There are a few shows in the history of American television as iconic and groundbreaking as “Star Trek.” To the millions of fans around the world, Star Trek is more than a series, but rather a vision of a brighter future in which our human race has learned to live in peace, eradicated poverty and disease, perfected space travel and reached to the limitless possibilities of the cosmos. It seems fitting that upon the death of Gene Roddenberry, the original creator of the show had a part of his remains launched into space.
Born in El Paso, Texas in 1921, Eugene Wesley Roddenberry was raised in Los Angeles where he studied law enforcement at Los Angeles City College. Later, he joined the Army Air Corps and flew 89 missions in World War II. Gene began his writing career selling stories to flying magazines and submitting poetry to publications while stationed in the South Pacific.

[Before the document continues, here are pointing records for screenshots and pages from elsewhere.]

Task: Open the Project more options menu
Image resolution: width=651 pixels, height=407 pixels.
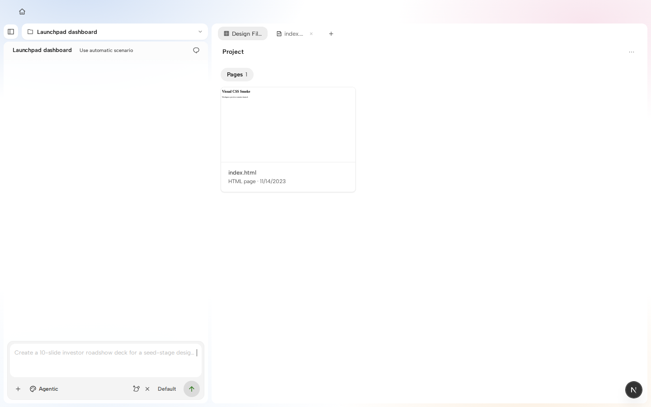Action: pyautogui.click(x=632, y=52)
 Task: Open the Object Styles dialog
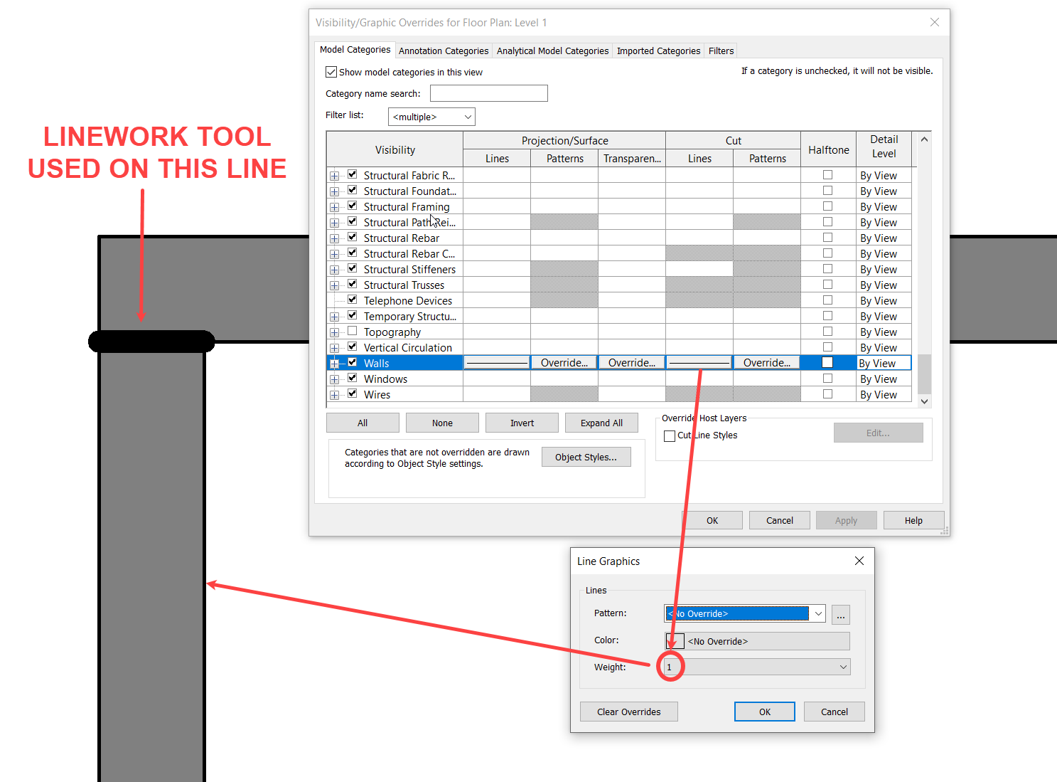[x=586, y=456]
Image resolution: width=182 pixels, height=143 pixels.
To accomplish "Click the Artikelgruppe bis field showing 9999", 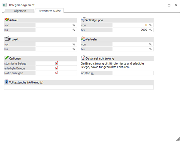I will point(130,30).
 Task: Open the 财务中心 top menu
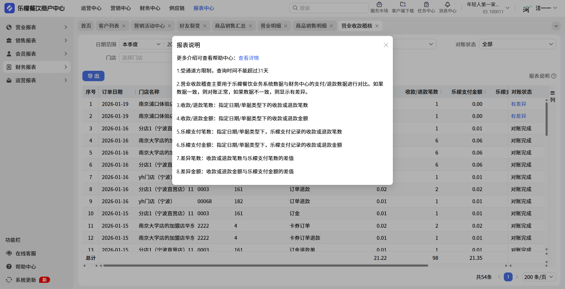click(x=150, y=8)
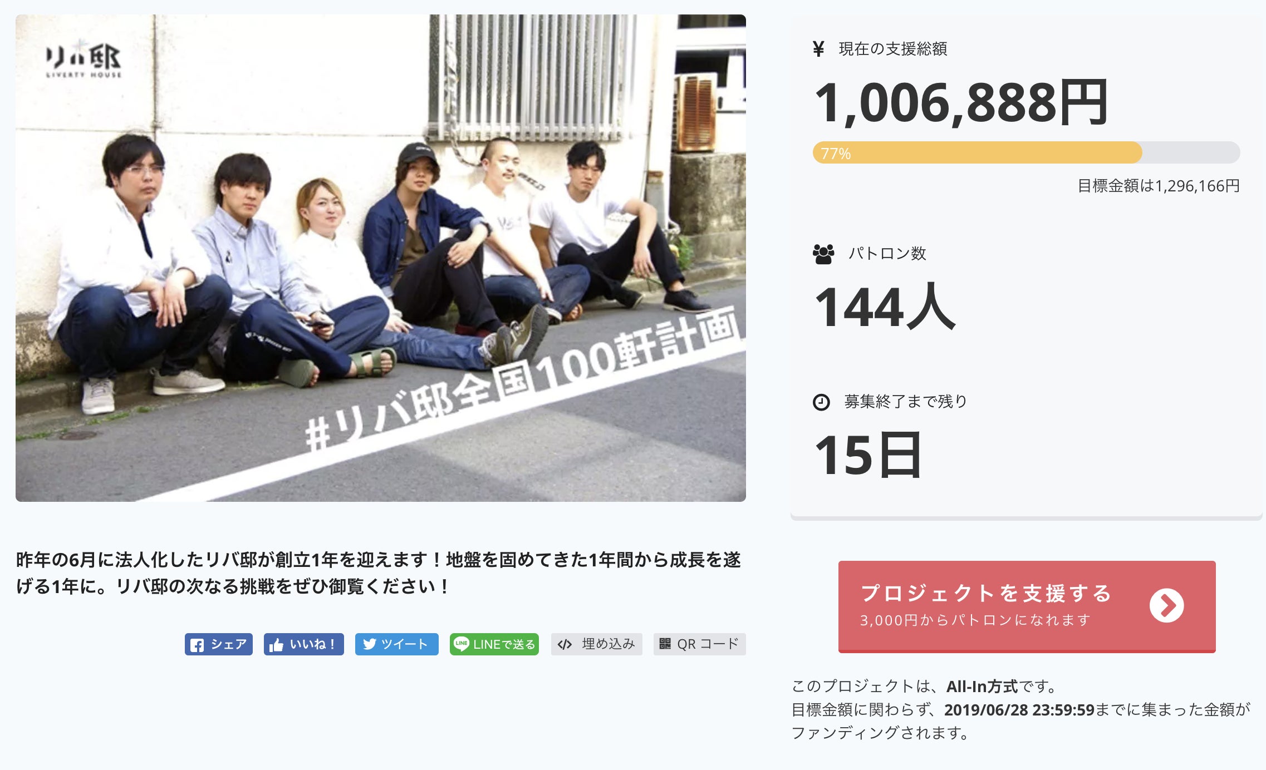Click the 目標金額は1,296,166円 target text

(x=1158, y=186)
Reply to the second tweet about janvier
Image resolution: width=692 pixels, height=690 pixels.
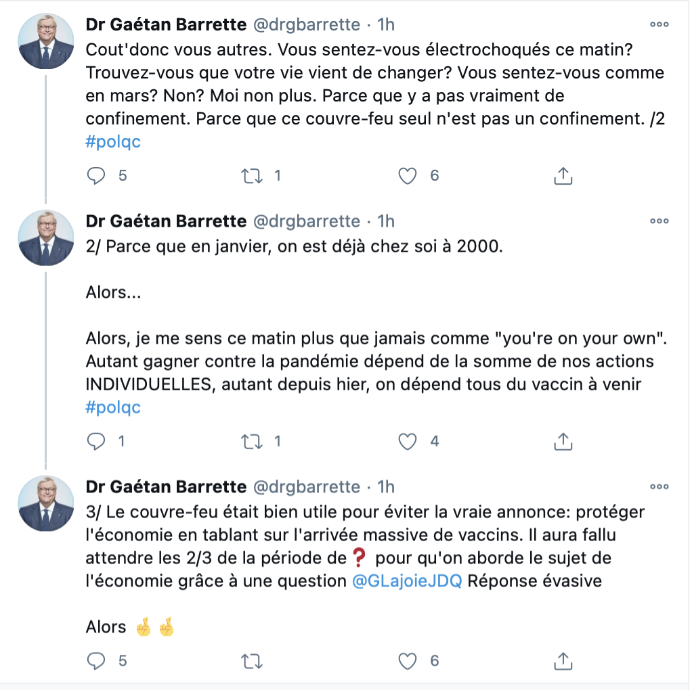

A true Renaissance man with a multitude of interests, he studied aeronautical engineering and pre-law at the University of Miami and literature at Columbia University; was awarded Distinguished Flying Cross and the Air Medal and received numerous awards including a Hugo and an Emmy as a writer and producer of “Star Trek.”
Through “Star Trek,” Gene wanted to usher in a new era of television that celebrated discovery, diversity and tolerance. In 1966, when the “Original Series” version premiered during the time of the civil rights movement, it featured a multiracial crew of men and women including those of African-American, Japanese, Russian and extraterrestrial descent. The third season episode, “Plato’s Stepchildren,” even boasted of having the first interracial kiss on television. Unafraid to delve into controversial topics expertly woven into the fabric of science fiction milieu, “Star Trek” reflected important social issues of the time.
“Star Trek was an attempt to say that humanity will reach maturity and wisdom on the day that it begins not just to tolerate, but take a special delight in differences in ideas and differences in life forms. […] If we cannot learn to actually enjoy those small differences, to take a positive delight in those small differences between our own kind, here on this planet, then we do not deserve to go out into space and meet the diversity that is almost certainly out there.”
― Gene Roddenberry (credit: Goodreads.com)
Besides wooing a multitude of fans with innovative and exciting stories, the show had fostered the love of science and technology in many young viewers. “Original Series”’ Lieutenant Uhura had inspired the first African-American woman astronaut Dr. Mae Jamison. “Images show us possibilities,” Jamison said in her 1996 interview with Stanford Today, “A lot of times, fantasy is what gets us through to reality.”
For almost half a century, Gene Roddenberry’s creation has inspired fans to venture, “Where no one has gone before” and even though Gene had never journeyed into space during his lifetime, a part of him is there among the stars. After his death in 1991, a portion of Roddenberry’s ashes voyaged and returned to Earth aboard the space shuttle Columbia. In 1997, Celestis, the first company to specialize in memorial spaceflights was commissioned by Gene’s widow Majel Barrett to carry a vial containing seven grams of Roddenberry’s remains into space along with the remains of Timothy Leary and 22 other people aboard a Pegasus XL rocket. In 2016, another memorial spaceflight is planned to take the remains of Majel Barrett to join her husband among the stars.